Terikat Rasa, Mengusik Sukma
Kalau-kalau rasa sudah membumbung tinggi di permukaan, maka satu sukma akan bergejolak untuk terus mencari tahu asal-muasal rasa melenggang. Aku tahu, sukma suka atas gejolak ini karena pada awalnya semenyenangkan itu. Semua hal dalam hidup menjadi lebih berwarna, mungkin kamu akan tersenyum sendiri tanpa sadar atau malah berimajinasi mengenai hal-hal yang tidak seharusnya, kemudian membangkitkan ekspektasi dan harapan. Inilah awal mulanya, rasa yang membumbung tinggi itu akan menjadi bumerang.

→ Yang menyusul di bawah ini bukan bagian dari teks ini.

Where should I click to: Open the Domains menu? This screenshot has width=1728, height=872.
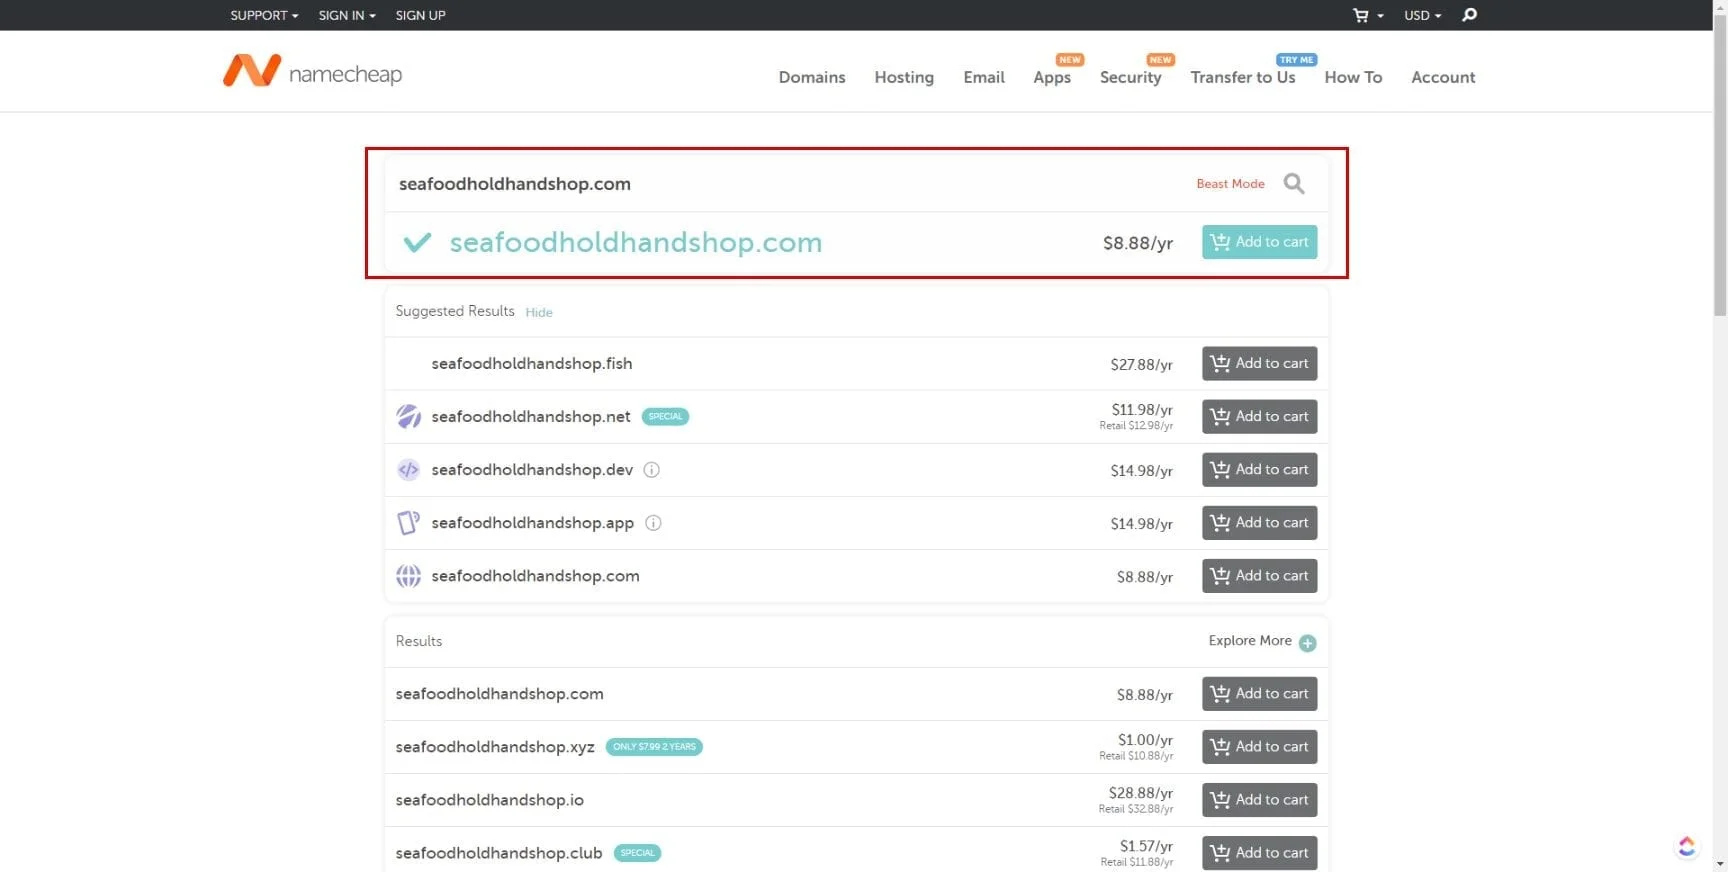pyautogui.click(x=811, y=77)
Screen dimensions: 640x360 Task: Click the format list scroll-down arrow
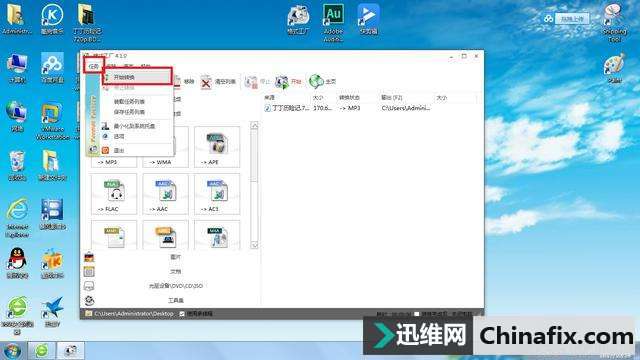(x=254, y=244)
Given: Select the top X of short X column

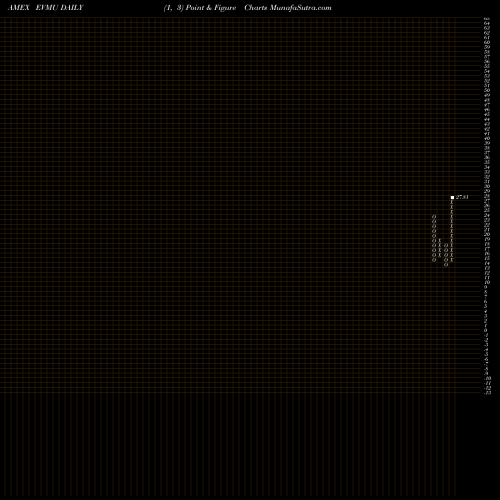Looking at the screenshot, I should [x=440, y=240].
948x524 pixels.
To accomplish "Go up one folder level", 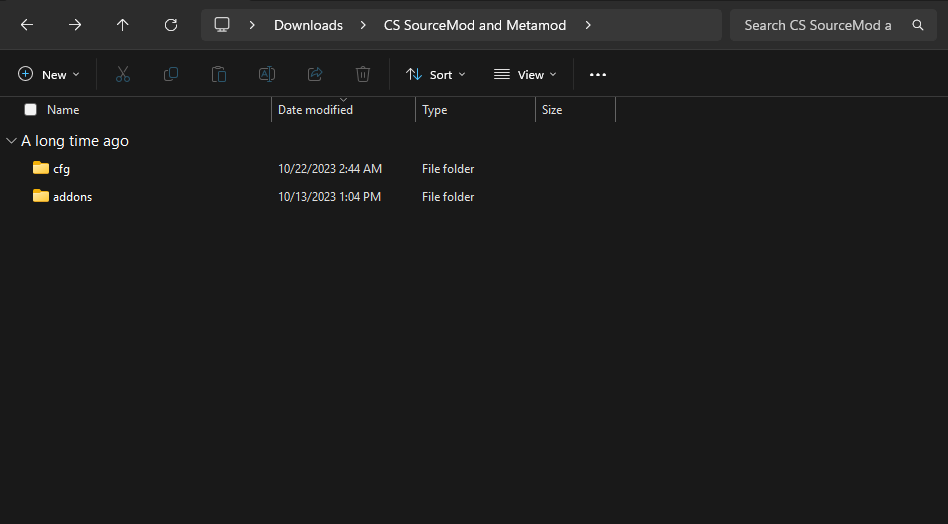I will click(x=123, y=25).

Tahu tidak, mengenai sukma yang terus berupaya membiarkan rasa bergejolak meski ia tahu gejolaknya akan redam pada akhirnya? Ya begitu, ia tahu tentang lenyapnya rasa sebagai konsekuensi, tetapi ia terus menikmati selagi rasa itu masih ada. Ia tahu akan kesakitan pada akhirnya, tapi ia lebih memilih untuk menikmati rasa itu di awal dan berpikir urusan konsekuensi ditanggung belakangan. Pilihan-pilihan itu yang menimbulkan kekecewaan pada akhirnya menjadi pilihan yang mungkin tidak disesali. Sukma justru beranggapan ini bisa dijadikan pembelajaran dan pengalaman untuk ke depannya.
Siapa tahu, ia justru mengulanginya lagi dan membuatnya seperti siklus yang berputar hanya karena sudah terikat dengan rasa sedari awal. Ini membingungkan, tapi memang begitu adanya. Lalu bagaimana seterusnya? Sukma menyadari keterikatan itu memang harusnya diputus. Sesuatu yang sudah selesai hendaknya diselesaikan dengan baik dan sesuatu yang akan dimulai sudah sepatutnya tidak mengulang hal yang sama lagi. Meski begitu, sukma masih mencari cara bagaimana melakukannya.